_WHAT THE EXERCISE ASKS_
Between the line containing "E-KURSUS (398, 118)" and the line containing "Subscribe (955, 2484)" lies a run of lines; give that run again exactly, with both of those lines, and nothing else from the entries below.

--- START ---

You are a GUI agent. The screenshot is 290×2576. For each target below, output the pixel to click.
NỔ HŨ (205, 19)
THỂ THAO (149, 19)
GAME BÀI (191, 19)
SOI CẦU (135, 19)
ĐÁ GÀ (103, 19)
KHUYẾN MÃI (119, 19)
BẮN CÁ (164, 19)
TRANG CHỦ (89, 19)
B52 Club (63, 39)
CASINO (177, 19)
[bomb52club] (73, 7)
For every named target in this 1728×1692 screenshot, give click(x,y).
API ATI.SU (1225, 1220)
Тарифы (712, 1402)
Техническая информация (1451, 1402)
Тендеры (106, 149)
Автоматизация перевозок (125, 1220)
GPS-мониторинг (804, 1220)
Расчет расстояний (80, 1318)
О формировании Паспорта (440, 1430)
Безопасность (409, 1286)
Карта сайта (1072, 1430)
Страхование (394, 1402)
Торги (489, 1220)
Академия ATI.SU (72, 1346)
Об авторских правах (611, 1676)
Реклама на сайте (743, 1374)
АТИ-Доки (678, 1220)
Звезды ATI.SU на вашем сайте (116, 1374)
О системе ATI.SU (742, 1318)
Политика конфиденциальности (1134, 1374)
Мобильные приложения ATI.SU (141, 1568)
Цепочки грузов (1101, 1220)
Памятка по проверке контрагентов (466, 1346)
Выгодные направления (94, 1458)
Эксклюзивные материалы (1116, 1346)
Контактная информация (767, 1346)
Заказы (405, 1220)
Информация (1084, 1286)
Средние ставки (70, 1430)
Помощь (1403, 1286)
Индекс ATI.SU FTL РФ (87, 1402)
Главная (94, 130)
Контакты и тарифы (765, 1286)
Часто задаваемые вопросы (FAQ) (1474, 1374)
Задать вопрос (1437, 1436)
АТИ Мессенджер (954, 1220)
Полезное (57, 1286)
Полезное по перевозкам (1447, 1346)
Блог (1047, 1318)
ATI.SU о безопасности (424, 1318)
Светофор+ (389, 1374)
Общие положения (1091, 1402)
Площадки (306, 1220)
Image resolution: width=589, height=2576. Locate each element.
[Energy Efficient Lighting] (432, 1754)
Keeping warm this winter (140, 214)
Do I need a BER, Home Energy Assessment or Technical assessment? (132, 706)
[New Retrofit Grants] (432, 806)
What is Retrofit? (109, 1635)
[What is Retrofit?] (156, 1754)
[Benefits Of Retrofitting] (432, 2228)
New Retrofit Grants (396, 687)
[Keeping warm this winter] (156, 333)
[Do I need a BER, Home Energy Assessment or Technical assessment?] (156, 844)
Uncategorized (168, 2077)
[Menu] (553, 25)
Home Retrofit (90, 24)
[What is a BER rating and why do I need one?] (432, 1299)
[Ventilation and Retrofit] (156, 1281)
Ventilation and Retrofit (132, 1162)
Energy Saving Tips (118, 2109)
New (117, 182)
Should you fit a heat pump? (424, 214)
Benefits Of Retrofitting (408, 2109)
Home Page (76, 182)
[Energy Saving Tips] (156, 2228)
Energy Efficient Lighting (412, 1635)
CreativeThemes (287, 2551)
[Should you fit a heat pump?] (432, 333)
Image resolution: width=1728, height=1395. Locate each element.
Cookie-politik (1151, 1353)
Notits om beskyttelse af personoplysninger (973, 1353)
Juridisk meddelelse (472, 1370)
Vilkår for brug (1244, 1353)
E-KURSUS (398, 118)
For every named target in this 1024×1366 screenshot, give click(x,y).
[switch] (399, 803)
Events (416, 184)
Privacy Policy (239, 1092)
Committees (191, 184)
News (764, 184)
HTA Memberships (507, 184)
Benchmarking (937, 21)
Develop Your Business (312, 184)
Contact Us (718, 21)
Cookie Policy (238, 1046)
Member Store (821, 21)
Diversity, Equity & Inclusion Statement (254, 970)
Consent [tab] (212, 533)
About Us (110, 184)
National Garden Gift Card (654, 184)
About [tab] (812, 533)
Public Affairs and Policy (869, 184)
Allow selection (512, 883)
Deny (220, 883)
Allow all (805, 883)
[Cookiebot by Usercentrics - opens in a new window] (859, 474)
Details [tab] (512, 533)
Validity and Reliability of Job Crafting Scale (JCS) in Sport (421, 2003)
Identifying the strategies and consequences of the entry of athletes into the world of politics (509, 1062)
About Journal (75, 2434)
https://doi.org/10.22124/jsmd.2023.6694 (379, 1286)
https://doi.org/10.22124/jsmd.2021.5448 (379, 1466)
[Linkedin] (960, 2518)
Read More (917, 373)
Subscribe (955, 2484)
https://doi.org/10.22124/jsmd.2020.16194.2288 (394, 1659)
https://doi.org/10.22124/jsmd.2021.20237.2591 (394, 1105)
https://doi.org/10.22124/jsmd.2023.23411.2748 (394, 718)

--- END ---

_RESULT_
E-KURSUS (398, 118)
For every named target in this 1024×1366 screenshot, give click(x,y).
[switch] (399, 803)
Events (416, 184)
Privacy Policy (239, 1092)
Committees (191, 184)
News (764, 184)
HTA Memberships (507, 184)
Benchmarking (937, 21)
Develop Your Business (312, 184)
Contact Us (718, 21)
Cookie Policy (238, 1046)
Member Store (821, 21)
Diversity, Equity & Inclusion Statement (254, 970)
Consent [tab] (212, 533)
About Us (110, 184)
National Garden Gift Card (654, 184)
About [tab] (812, 533)
Public Affairs and Policy (869, 184)
Allow selection (512, 883)
Deny (220, 883)
Allow all (805, 883)
[Cookiebot by Usercentrics - opens in a new window] (859, 474)
Details [tab] (512, 533)
Validity and Reliability of Job Crafting Scale (JCS) in Sport (421, 2003)
Identifying the strategies and consequences of the entry of athletes into the world of politics (509, 1062)
About Journal (75, 2434)
https://doi.org/10.22124/jsmd.2023.6694 (379, 1286)
https://doi.org/10.22124/jsmd.2021.5448 (379, 1466)
[Linkedin] (960, 2518)
Read More (917, 373)
Subscribe (955, 2484)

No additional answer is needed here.